Text:
============

I stepped out into the early
Sunday morning gloom, already ominous with the threat of the impending humid
heat that I could feel coming up from the blacktop driveway, to pick up the
paper, and immediately retreated to the cool of the kitchen. I made myself a mug of tea and sat at
the kitchen table with the front page spread before me. The large article that caught my eye
was “Two Classes, Divided by ‘I Do’.” The article is about two mothers of young children in Ann
Arbor, Michigan. The women are
work colleagues and friends. The
author, Jason de Parle, has written very ably about issues of poverty in this
country. In this article he uses
the two women to exemplify some general patterns of contemporary society.
The
gist of the piece is easily summarized in the following two points: (1) stably
married mothers of young children tend to enjoy marked financial and social
advantages over unmarried mothers of young children, and (2) the children of
stably married parents have many advantages that the children of single mothers
often lack. Now as a “news” story
this one strikes me as ranking somewhere between the revelations that the Pope
is Catholic and that bears have hair.
Nonetheless, the Times seems
to present it as a kind of discovery that parallels, on the sociological level,
the isolation of the Higgs boson particle. Its central claims are attested to by “studies”, and blessed
with the confirming opinion of a credentialed academic—a colleague in the
Princeton Sociology Department, as it happens.
There
is very little that is amusing about the crisis of the contemporary American
family or in the hardships inflicted on so many of our children and no small
number of our women. And certainly
there is nothing amusing about the difficulties faced by the unmarried mother
in this story. But I do find it a
little funny, or at least quirkily odd, that the most obvious kind of moral and
economic common sense should be treated as a sociological “discovery”.
Modern
society is complex, and many of the grave problems we face in this country are
interrelated in complicated and sometimes subtle ways. Blanket suggestions for their remedy
are often justly criticized for their simplism. But there is another kind of simplism practiced by many of
our policy gurus and academic intellectuals when they refuse to recognize home
truths that have been the common wisdom of generations. The old home truth that love and
marriage go together like a horse and carriage has not been abrogated by the
disappearance of equine transportation.
According
to Mr. DeParle the illegitimacy rate in this country is now 41%. He does not use the word
“illegitimacy,” of course, which has been banned from the vocabulary as
politically incorrect and “judgmental”.
In fact, it is simply an old legal term reflecting the fact that marriage
has traditionally been one of society’s most fundamental legal contracts. If you prefer “out-of-wedlock”, that’s
fine. The rate of out-of-wedlock
births for black Americans in 2010 was 71%! That is staggering, but according to the article the white
lower middle class is rapidly catching up. The unmarried (white) woman in the Times story had three
children with her unmarried partner before they split. The author laconically reports that she
“has trouble explaining, even to herself, why she stayed so long with a man who
she said earned little, berated her often and did no parenting”. Well, the question does occur to one.

============

Items from a data source:
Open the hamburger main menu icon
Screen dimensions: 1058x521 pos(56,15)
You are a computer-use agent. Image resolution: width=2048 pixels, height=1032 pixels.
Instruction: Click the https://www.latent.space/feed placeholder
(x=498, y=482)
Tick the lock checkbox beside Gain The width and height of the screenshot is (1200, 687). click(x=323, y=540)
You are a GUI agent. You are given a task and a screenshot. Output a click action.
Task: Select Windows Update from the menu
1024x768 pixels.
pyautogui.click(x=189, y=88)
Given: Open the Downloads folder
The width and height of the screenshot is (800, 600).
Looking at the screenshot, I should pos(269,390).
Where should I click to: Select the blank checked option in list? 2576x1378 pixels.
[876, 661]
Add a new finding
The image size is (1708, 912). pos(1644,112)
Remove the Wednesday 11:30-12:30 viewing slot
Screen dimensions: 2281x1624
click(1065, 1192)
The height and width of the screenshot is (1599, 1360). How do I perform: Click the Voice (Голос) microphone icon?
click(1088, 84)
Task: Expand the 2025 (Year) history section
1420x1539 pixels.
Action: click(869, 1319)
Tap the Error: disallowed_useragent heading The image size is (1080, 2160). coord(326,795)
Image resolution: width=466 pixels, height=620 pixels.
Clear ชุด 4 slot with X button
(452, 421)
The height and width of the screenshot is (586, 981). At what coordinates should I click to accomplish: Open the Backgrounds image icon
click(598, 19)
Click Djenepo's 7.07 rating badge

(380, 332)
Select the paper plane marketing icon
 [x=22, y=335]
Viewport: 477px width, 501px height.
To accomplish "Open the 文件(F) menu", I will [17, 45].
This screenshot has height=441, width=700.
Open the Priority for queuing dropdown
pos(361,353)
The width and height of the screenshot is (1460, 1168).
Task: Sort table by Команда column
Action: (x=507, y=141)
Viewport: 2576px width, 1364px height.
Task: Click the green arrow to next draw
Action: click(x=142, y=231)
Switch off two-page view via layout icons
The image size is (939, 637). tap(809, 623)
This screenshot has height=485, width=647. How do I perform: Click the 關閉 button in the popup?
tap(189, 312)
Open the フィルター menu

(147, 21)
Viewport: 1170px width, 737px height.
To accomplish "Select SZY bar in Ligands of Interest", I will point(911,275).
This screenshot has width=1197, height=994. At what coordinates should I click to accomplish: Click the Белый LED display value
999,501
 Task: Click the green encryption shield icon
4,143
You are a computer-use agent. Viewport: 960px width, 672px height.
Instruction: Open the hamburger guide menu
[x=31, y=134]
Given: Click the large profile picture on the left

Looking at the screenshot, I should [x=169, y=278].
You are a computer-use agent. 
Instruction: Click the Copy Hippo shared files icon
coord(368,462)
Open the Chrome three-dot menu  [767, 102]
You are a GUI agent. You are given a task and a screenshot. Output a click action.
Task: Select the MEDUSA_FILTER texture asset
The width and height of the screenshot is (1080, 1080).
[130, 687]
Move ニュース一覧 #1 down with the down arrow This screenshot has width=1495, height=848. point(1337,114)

============

Written tasks:
- 1) Render this sentence from the marriage essay in Spanish: "I made myself a mug of tea and sat at the kitchen table with the front page spread before me."
- 2) Carry on the marriage essay from its final sentence.
The items were drawn from a separate source.

Solved tasks:
- 1) Me preparé una taza de té y me senté a la mesa de la cocina con la primera plana extendida delante de mí.

- 2)
To
judge and to criticize are actually cognate terms, as we see in the phrase
“literary criticism”. A very great
deal of our moral and mental lives consists in judging one thing to be better
or worse than another. Whatever
reluctance there may be to discuss unwed motherhood and deadbeat paternity in a
moral context, let alone in a context illuminated by traditional religious values—that
is, to be (dreaded word!) judgmental--certain
other judgments are inevitably being made. The one chiefly advanced by the Times article is economic.
Single mothers and their offspring are often comparatively, or even
absolutely, poor. We say that two heads are better
than one; two incomes certainly are.
So the widening national “income gap,” already extremely troubling, is
closely related to the phenomenon of single motherhood.
What
is frequently called “cultural capital” is scarcely less important for a young
child’s nurture than is material sufficiency. The huge advantage that comes from spending one’s early
years in a stable family, with two parents cooperatively engaged in the
parenting enterprise, is almost impossible to exaggerate. Such parents read to and with their
children, eat with them, take them on cultural expeditions small and
grand. Comparatively few of us
have trust funds. Most people face
financial necessity to greater or lesser degree, but a stable married couple
has the option of dividing the labors of breadwinning and of homemaking in the
ways most effective for their personal circumstances. All
of this takes time, imagination, and a sacrificial effort motivated by
love. The challenge of addressing
the ravages of what amounts to early cultural bankruptcy is one that has so far
been hardly recognized, let alone engaged. A serious national discussion of such topics as the moral
and social responsibilities of having children is so inimical to our reigning
me-firstism that it is difficult to imagine how it might so much as be set in
motion. But I regard it as one of
the great social follies or delusions of our time to think that any government
program or any public school curricular innovation can provide an effective
solution.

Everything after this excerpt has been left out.